SUPPLIED RECORDS Block Start

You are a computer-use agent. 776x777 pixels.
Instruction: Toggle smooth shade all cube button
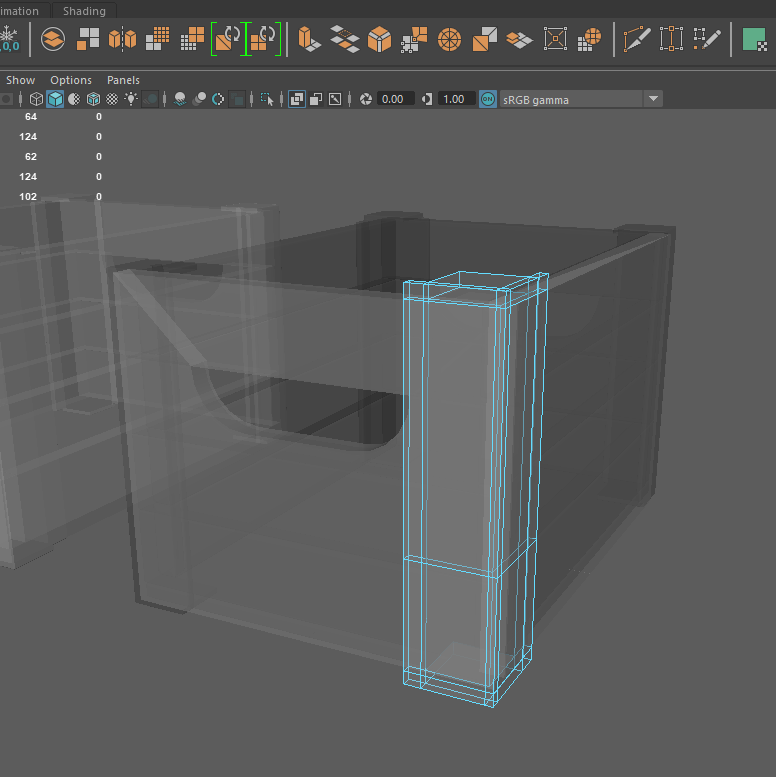pos(55,99)
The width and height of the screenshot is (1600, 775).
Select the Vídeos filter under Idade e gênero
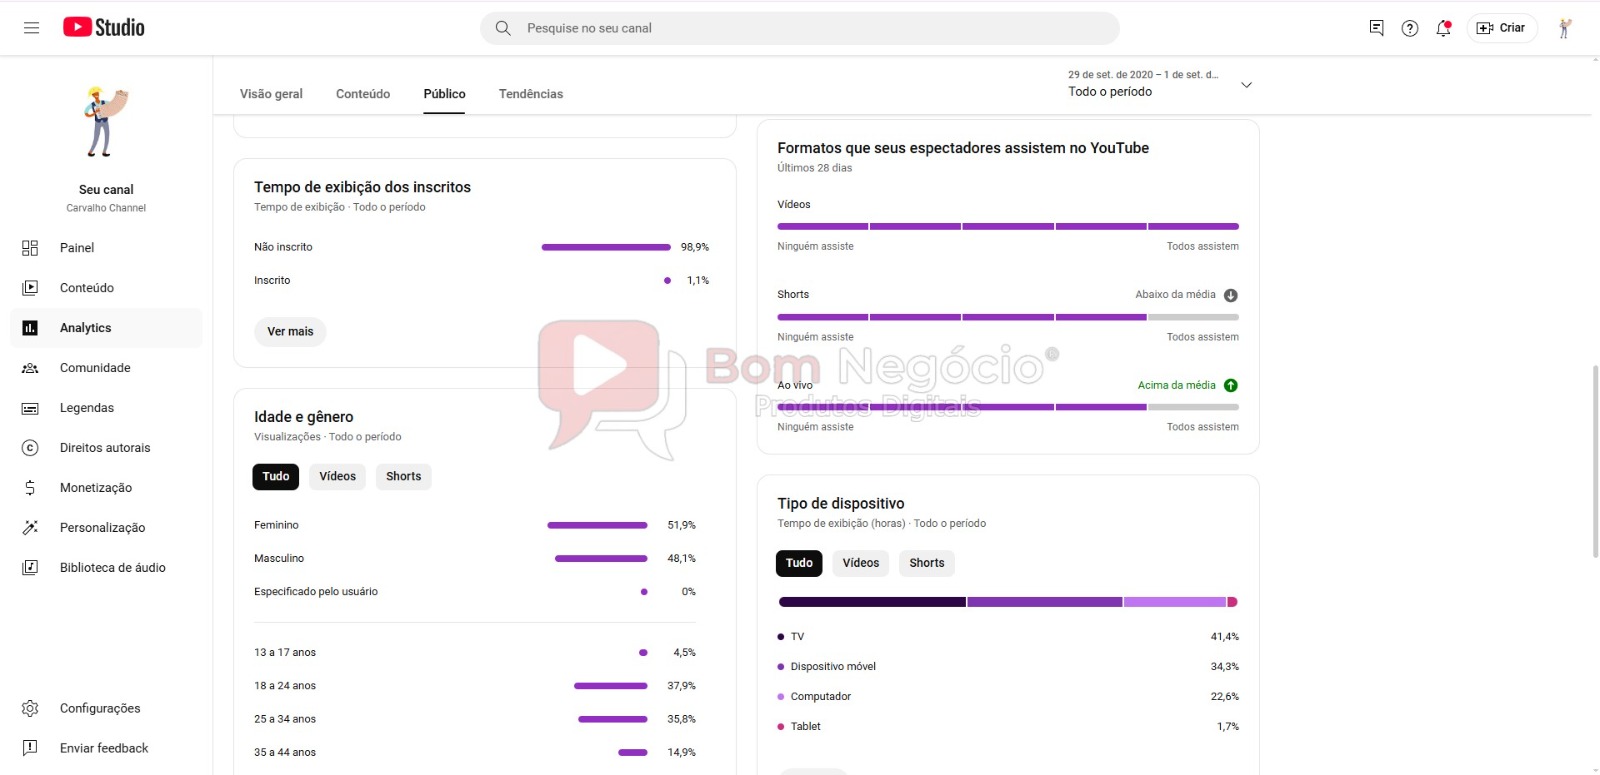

SUPPLIED RECORDS Block End

WHAT IS BEING ASKED
Write the entries above out in full, exactly, with no images.

RESPONSE AREA
You are a computer-use agent. 776x777 pixels.
Instruction: Toggle smooth shade all cube button
pos(55,99)
The width and height of the screenshot is (1600, 775).
Select the Vídeos filter under Idade e gênero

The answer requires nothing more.